No obstante, en su ceguera voluntaria, puede incurrir en el grave delito que apunta el informe de la Sala de lo Penal del Tribunal Supremo. En su demoledor escrito, habla de «autoindulto» al beneficiar a «los líderes de los partidos que hoy por hoy garantizan la estabilidad del Gobierno llamado al ejercicio del derecho de gracia». Al contravenir a este respecto el artículo 102 de la Constitución, su concesión de un perdón con el informe en contra del tribunal juzgador supone no ya una arbitrariedad, sino una abierta ilegalidad.

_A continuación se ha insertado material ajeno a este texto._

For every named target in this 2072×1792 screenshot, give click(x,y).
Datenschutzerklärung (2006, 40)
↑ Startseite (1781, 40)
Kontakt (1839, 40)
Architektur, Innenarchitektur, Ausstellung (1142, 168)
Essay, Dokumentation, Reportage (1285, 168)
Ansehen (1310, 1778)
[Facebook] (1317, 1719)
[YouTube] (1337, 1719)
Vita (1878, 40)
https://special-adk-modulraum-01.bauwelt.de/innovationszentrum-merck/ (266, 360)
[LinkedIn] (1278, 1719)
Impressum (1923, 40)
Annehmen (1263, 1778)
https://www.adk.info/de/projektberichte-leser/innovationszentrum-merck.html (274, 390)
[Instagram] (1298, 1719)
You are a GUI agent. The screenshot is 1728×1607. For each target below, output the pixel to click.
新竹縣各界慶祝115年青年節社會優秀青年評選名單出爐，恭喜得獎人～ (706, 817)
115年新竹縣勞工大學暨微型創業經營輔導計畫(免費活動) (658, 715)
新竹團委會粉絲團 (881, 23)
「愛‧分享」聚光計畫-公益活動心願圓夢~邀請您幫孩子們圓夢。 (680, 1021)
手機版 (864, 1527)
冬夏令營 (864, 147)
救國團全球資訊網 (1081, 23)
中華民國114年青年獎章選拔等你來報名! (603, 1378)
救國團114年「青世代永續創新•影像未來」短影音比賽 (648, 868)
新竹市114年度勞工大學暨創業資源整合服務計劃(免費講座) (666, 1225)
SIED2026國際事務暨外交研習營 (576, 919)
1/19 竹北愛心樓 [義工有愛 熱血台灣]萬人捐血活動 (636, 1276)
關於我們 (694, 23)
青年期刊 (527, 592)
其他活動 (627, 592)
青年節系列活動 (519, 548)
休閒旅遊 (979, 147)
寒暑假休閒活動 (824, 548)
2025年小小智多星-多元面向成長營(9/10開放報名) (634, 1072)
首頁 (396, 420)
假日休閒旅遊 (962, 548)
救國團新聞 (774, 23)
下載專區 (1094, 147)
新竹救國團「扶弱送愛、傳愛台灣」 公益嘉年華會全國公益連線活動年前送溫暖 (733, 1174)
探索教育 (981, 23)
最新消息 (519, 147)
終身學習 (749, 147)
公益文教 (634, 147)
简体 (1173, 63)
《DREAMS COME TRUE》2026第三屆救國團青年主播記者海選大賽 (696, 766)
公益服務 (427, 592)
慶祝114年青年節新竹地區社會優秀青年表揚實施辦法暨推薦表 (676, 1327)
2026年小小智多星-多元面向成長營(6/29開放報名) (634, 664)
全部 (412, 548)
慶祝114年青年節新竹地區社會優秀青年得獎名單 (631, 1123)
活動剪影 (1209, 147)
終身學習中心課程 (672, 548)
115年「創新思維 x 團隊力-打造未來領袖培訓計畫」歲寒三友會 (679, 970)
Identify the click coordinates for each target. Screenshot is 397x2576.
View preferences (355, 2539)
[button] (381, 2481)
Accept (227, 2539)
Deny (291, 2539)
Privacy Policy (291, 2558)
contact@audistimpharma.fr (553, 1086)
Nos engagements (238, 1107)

Tal contingencia no se le ha escapado a uno de los detractores socialistas de la indulgencia como Alfonso Guerra, quien ha saltado a la palestra desde su retiro hispalense para desmontar la especie de que los indultos son de libre disposición gubernamental cuando el artículo 25 de la Ley de Indultos los supedita a que el juzgador certifique que se han observado las salvaguardas. De quebrantar la norma, el Gobierno prevaricaría. «Políticamente –zanjó Guerra– es indeseable y jurídicamente no es legal». Tiene bemoles que esta apreciación haya de hacerla quien pasa por haber enterrado a Montesquieu. Cosa veredes, mío Cid.

De cruzar la raya trazada por el Tribunal Supremo, Sánchez contraería responsabilidades asimilables al impeachment estadounidense, esto es, al proceso de destitución por el que el Capitolio puede defenestrar a un presidente si infringe la Constitución. De imperar en España ese estándar, con congresistas con libertad de voto como en EEUU, esa reprobación tendría visos de prosperar por un comportamiento de Sánchez que evoca a Nixon cuando excusaba el escándalo Watergate sobre la base de que, «cuando lo hace un presidente, significa que no es ilegal». Ello le ganó el apodo de Tricky Dick (el tramposo Dick) y forzó su adiós en 1974 al abrirse su impeachment.

Como España no es EEUU, Sánchez puede estar tentado de promover un «choque de legitimidades» entre su mayoría parlamentaria y el Tribunal Supremo. Fue la estratagema urdida por el president socialista Montilla, en noviembre de 2007, ante la eventual anulación por parte del Tribunal Constitucional de algunos artículos de aquel Estatut semiconstituyente amenazando con «una crisis de irreversibles consecuencias».

Por ese camino de perdición, España acentuaría el destrozo de sus instituciones y engrosaría la lista de ejemplos de cómo mueren las democracias a mano de gobernantes que subvierten las reglas de juego desde el poder ante una ciudadanía fiada al narcotizante «aquí eso no puede pasar». Así se fue al garete Venezuela a raíz de que sus inconscientes autoridades sacaran a Hugo Chávez de la cárcel donde penaba su sublevación militar después de dorarles la píldora.

Aquí, en cambio, los golpistas catalanes no tienen ni que tomarse la molestia. Sería ir de la Guatemala del autoindulto al Guatepeor del autogolpe por parte de un Sánchez que, emulando al caudillo de Roa Bastos, se erigiría en Yo, El Supremo sobre los cascotes del Estado de Derecho.

Francisco Rosell, director de El Mundo.